Limitations of the study

The main limitation of this trial is the relatively low number of patients. Unfortunately, the premature end of the study due to the pandemic prevented the collection of further observations, e.g. in alpine air rescue operations. However, since the results obtained up to this point answered our primary questions sufficiently, the study was closed. Further investigations in this field will follow. Due to the absence of information about potential viral spreading via inhaler technique, we can neither recommend nor advise against this device during the current or future pandemics. Methoxyflurane was not tested against a placebo, since its analgesic effects are already sufficiently described [34]. Our study focused on a first prehospital application under the specific conditions of a Central European emergency service with emergency physicians.
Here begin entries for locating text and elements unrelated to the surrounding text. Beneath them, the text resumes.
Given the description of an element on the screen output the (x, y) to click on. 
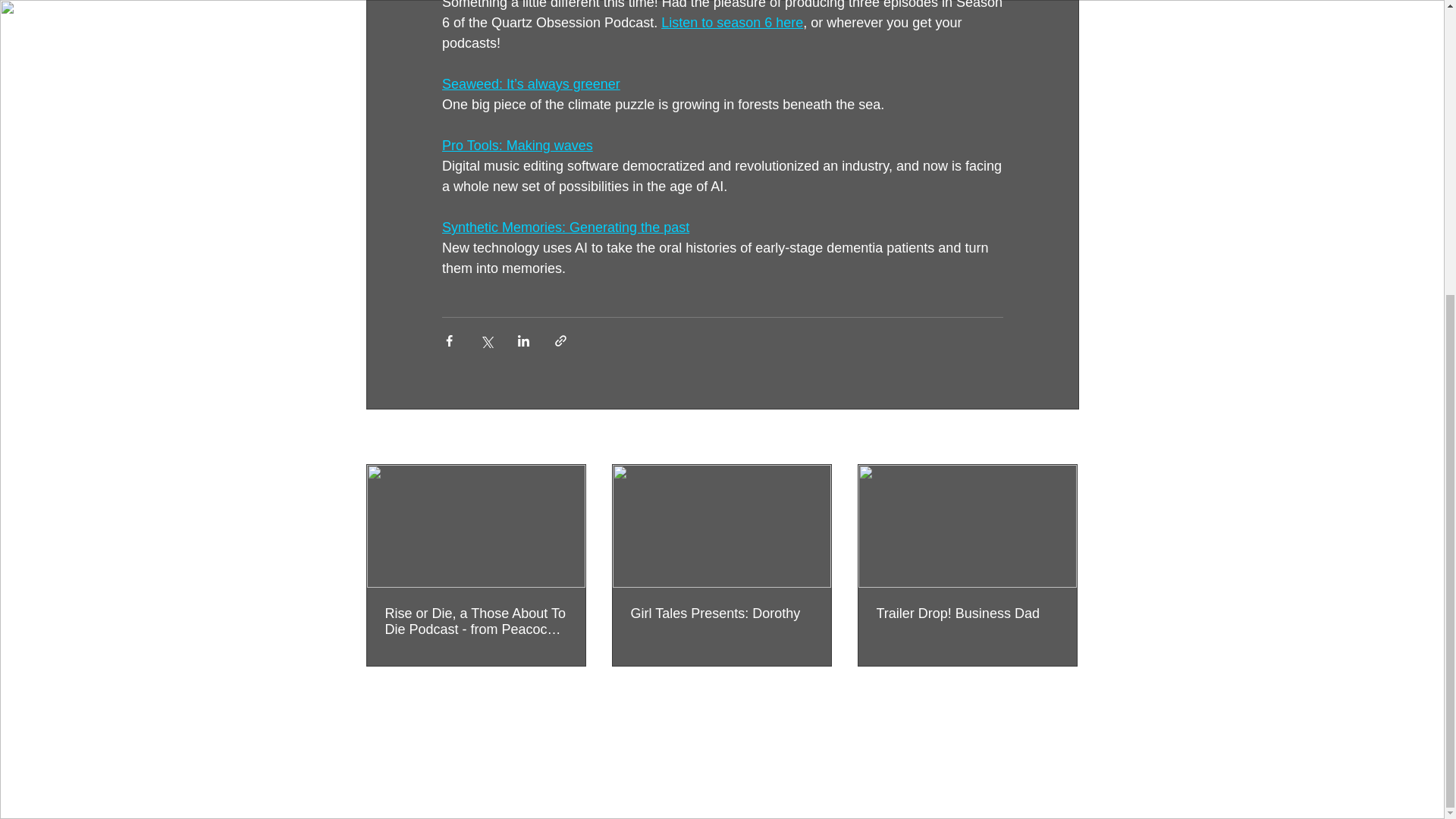
See All (1061, 437)
Girl Tales Presents: Dorothy (721, 613)
Listen to season 6 here (732, 22)
Synthetic Memories: Generating the past (564, 227)
Pro Tools: Making waves (516, 145)
Trailer Drop! Business Dad (967, 613)
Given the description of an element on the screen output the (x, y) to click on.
For ethical reasons it was not possible to avoid mixing of results for pain reduction with and without supplemental analgesia (usually opioids with or without S-ketamine), since the patients have a right to adequate pain relief.

Conclusions

In prehospital use, inhaled methoxyflurane as sole analgesic is effective for transport of trauma patients (62%) with moderate to severe pain. During the SARS-CoV-19 pandemic or similar situations, the use of an inhaler can be seen as precarious. Especially older patients benefit from inhaled methoxyflurane. Side effects are mild and vital parameters are unaffected. Thus, inhaled methoxyflurane could be a valuable option for non-physician rescue services in Central Europe.